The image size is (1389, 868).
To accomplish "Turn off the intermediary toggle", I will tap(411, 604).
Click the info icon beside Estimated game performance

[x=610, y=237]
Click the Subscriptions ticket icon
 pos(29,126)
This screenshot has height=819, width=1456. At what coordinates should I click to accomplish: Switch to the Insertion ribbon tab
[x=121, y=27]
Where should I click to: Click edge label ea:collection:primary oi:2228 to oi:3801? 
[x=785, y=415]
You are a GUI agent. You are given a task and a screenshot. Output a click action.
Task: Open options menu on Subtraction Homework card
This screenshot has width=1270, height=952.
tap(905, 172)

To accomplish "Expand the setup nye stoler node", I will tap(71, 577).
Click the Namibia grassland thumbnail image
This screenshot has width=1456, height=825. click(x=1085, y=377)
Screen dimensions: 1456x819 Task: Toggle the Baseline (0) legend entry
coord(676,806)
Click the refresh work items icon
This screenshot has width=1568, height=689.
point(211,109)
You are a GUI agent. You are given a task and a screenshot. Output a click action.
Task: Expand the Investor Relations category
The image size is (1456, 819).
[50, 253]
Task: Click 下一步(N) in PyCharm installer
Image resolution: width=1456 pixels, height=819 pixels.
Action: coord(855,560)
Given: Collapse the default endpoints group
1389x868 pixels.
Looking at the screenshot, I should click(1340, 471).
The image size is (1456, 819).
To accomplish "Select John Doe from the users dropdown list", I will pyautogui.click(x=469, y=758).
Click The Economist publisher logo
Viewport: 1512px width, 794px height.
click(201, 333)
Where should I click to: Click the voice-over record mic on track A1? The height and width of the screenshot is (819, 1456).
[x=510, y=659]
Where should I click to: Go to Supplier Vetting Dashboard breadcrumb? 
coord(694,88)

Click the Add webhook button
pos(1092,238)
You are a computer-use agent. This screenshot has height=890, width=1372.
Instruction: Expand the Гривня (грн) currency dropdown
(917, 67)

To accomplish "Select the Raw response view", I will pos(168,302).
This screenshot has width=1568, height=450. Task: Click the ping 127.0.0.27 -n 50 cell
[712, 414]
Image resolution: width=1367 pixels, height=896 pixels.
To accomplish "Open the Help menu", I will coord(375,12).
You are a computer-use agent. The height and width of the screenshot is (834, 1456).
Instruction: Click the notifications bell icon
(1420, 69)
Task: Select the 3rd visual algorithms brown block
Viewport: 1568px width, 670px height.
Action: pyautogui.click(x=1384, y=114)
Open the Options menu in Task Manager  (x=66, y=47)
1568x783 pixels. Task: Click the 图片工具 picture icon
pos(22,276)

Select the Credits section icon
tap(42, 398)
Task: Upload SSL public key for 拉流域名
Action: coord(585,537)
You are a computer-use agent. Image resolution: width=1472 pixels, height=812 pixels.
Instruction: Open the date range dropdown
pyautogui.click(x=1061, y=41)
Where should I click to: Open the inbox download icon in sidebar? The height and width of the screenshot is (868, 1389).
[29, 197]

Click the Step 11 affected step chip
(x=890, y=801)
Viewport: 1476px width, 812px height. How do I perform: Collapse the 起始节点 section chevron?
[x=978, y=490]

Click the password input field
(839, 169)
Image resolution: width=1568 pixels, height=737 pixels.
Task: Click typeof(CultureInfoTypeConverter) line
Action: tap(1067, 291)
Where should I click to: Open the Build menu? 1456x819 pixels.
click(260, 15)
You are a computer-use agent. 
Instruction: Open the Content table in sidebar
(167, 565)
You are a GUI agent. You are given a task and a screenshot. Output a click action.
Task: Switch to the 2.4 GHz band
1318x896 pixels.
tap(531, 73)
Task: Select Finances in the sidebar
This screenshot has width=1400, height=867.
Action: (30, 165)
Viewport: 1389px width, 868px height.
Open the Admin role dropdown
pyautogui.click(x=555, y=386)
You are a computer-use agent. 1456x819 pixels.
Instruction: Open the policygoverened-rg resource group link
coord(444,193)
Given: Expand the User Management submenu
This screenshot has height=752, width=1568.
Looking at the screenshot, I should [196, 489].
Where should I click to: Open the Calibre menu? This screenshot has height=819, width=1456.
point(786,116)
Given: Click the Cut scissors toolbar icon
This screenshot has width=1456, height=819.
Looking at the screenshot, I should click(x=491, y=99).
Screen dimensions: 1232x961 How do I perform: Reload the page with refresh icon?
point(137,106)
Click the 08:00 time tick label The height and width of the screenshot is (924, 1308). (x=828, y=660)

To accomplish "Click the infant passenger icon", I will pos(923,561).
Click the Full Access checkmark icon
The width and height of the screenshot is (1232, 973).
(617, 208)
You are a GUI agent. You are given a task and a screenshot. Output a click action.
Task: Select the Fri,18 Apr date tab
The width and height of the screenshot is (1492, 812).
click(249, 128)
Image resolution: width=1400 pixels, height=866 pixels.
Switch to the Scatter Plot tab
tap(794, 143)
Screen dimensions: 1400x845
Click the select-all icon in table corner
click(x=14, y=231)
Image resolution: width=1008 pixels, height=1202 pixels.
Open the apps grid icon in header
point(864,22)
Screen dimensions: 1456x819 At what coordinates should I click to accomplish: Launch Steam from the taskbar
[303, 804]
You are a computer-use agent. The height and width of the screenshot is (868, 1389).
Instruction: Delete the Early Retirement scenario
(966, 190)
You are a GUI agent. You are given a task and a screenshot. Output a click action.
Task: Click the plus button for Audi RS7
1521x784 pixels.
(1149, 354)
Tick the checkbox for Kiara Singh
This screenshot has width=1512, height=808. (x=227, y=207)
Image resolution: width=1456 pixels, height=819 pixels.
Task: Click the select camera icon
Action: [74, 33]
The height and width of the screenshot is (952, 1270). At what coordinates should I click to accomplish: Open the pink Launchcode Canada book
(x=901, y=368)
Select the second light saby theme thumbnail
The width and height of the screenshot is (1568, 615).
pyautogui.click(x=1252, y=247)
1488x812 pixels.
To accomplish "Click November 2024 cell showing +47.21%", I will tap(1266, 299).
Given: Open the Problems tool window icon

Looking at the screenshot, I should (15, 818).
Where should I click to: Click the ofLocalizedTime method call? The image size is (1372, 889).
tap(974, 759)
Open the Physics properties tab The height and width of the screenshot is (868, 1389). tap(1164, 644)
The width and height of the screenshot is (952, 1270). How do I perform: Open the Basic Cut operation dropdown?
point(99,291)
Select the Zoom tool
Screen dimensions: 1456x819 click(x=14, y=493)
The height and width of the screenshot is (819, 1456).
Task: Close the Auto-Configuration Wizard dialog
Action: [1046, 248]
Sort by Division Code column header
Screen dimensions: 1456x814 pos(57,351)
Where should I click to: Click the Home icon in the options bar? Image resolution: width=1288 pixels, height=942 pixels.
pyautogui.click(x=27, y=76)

Exercise objective
Begin with the line holding "Where should I click to: Click the ofLocalizedTime" and end with the last line of the material. Copy all of them exactly.

Answer box
Where should I click to: Click the ofLocalizedTime method call? The image size is (1372, 889).
tap(974, 759)
Open the Physics properties tab The height and width of the screenshot is (868, 1389). tap(1164, 644)
The width and height of the screenshot is (952, 1270). How do I perform: Open the Basic Cut operation dropdown?
point(99,291)
Select the Zoom tool
Screen dimensions: 1456x819 click(x=14, y=493)
The height and width of the screenshot is (819, 1456).
Task: Close the Auto-Configuration Wizard dialog
Action: [1046, 248]
Sort by Division Code column header
Screen dimensions: 1456x814 pos(57,351)
Where should I click to: Click the Home icon in the options bar? Image resolution: width=1288 pixels, height=942 pixels.
pyautogui.click(x=27, y=76)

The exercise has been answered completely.